(Stored records)
▬▬▬▬▬▬▬▬▬▬

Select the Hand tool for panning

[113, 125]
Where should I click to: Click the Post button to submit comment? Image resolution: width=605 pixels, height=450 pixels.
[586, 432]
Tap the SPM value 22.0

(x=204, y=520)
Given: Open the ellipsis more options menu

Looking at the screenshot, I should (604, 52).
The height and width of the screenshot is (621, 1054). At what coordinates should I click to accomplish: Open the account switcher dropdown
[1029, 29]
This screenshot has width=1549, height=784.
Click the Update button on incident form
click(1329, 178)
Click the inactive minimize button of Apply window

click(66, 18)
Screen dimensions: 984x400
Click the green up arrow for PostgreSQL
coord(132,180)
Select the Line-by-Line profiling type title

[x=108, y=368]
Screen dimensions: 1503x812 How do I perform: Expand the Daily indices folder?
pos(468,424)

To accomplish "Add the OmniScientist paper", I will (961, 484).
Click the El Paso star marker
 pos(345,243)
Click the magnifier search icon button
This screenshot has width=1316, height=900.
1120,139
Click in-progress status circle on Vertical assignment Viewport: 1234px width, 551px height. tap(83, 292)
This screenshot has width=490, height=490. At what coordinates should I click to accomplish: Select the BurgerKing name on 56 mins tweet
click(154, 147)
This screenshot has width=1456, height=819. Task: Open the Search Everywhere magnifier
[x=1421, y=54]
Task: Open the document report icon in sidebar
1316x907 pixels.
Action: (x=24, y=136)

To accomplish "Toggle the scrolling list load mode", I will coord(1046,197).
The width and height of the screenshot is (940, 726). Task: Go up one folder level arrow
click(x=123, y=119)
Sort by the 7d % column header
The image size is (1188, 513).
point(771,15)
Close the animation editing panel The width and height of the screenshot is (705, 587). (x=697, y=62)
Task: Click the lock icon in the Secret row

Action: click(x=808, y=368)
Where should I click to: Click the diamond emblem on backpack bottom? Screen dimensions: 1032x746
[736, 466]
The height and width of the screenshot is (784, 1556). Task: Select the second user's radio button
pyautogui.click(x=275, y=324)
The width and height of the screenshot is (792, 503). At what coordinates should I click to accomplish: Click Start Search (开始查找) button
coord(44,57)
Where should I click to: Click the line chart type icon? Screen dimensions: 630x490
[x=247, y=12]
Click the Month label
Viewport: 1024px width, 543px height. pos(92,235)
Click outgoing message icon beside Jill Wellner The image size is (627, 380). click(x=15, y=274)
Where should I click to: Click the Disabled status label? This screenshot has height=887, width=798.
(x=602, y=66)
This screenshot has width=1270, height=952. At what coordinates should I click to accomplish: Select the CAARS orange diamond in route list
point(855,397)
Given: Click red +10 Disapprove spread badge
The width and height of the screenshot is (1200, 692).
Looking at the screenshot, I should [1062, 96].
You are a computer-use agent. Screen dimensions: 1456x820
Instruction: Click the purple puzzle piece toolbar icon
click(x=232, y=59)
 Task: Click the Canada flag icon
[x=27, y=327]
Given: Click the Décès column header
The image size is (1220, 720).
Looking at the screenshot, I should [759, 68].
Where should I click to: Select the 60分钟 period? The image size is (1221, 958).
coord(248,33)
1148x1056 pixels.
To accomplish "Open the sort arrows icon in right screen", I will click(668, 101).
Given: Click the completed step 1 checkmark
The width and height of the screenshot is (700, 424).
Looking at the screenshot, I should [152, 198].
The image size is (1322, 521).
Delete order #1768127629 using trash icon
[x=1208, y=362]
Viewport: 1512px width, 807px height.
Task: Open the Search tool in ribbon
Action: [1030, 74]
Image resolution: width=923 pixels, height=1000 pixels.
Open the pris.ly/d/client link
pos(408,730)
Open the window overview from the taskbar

▬▬▬▬▬▬▬▬▬▬

» Task brief
Please update the part of the data that opens with the line containing "Click in-progress status" and closes with the line containing "I will coord(1046,197).": swap "sidebar" for "side panel" and keep everything else the same.

» Task output
Click in-progress status circle on Vertical assignment Viewport: 1234px width, 551px height. tap(83, 292)
This screenshot has width=490, height=490. At what coordinates should I click to accomplish: Select the BurgerKing name on 56 mins tweet
click(154, 147)
This screenshot has width=1456, height=819. Task: Open the Search Everywhere magnifier
[x=1421, y=54]
Task: Open the document report icon in side panel
1316x907 pixels.
Action: (x=24, y=136)

To accomplish "Toggle the scrolling list load mode", I will coord(1046,197).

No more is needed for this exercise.